Text provided:
What part of Ohio? Just wondering since the salt taters seems to be a regional thing.....


----------



## pops6927 (Dec 18, 2011)

Great tip!  They have always been a big favorite at Town, City, County and State Fairs; possibly she attended one in the area before coming to your current state.  With SMF's help worldwide, maybe we can promote them as a permanent fixture at all gatherings anywhere in the world!  After all, potatoes are available in almost every part of the world.  I'm sure Hinerwadel's wouldn't mind, lol!   http://www.hinerwadelsinc.com/home.nxg   They originated them in Syracuse, NY.


MikeLikesSmoke said:


> Pops,
> 
> Just noticed this in your sig.
> 
> ...


----------



## ktotheb (Dec 18, 2011)

I grew up in CNY and my parents brought us 3 bags of these when  they came down for turkey day. My wife just made salt tater homefries this morning!!!! There is NOTHING like them.


----------



## biaviian (Dec 18, 2011)

This is my favorite part of fairs in northern PA.  The furthest south I've seen them is the State College area.  I have never tried to make them myself but I have always thought about it.  I may have to give it a shot one of these days.


----------



## qincarp (Jan 9, 2012)

Go for it Biaviian! They're so easy, 'even a caveman can do it'...


----------



## diggingdogfarm (Mar 23, 2012)

I love salt potatoes!!!
They're not just a northern NY thing, they are a big deal here in the southern tier too.
Hinerwadel’s salt taters have been sold here for as long as I can remember.


----------



## pops6927 (Mar 23, 2012)

Oh yes, they originated in Syracuse, NY... "Salt City" - as salt was such an abundant resource, and sold all over NYS and into adjoining states too!  Anyone visiting the State Fair in Syracuse knows them well!

http://www.hinerwadelsinc.com/about.nxg

btw, can you update your location?

Thanks!


----------

Complete the following:
1. Using the forum thread, answer each question:
(a) In which city did Hinerwadel's originate salt potatoes?
(b) How many bags of salt potatoes did ktotheb's parents bring?
(c) What is the furthest south biaviian has seen salt potatoes?
2. Duplicate the stretch of the forum thread from "I love salt" through "I can remember.".
The records are separate from the forum thread.

Data lines:
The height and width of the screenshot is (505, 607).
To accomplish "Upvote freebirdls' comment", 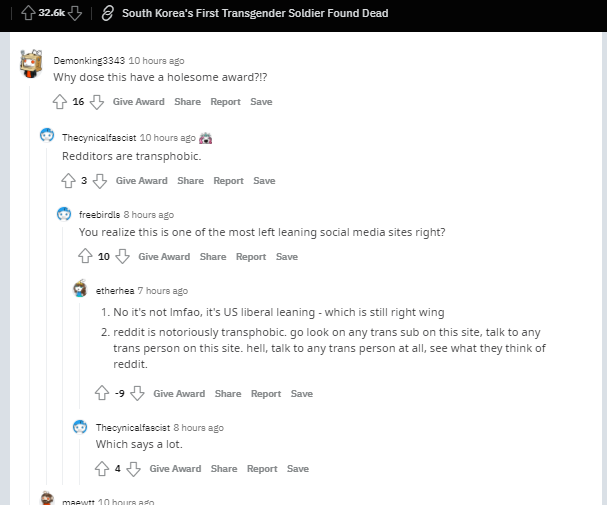I will click(86, 257).
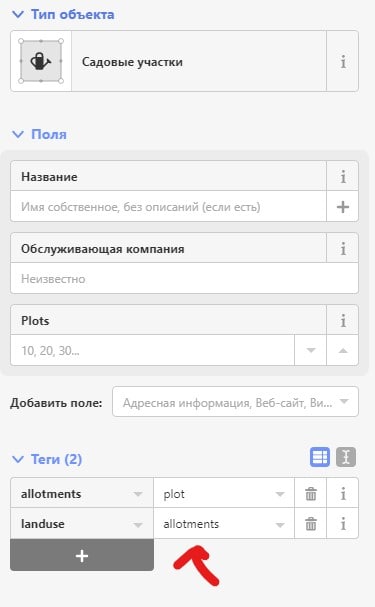This screenshot has width=375, height=607.
Task: Open info for Обслуживающая компания field
Action: [x=343, y=249]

Correct answers:
1.
(a) Syracuse, NY
(b) 3 bags
(c) The State College area

2.
I love salt potatoes!!!
They're not just a northern NY thing, they are a big deal here in the southern tier too.
Hinerwadel’s salt taters have been sold here for as long as I can remember.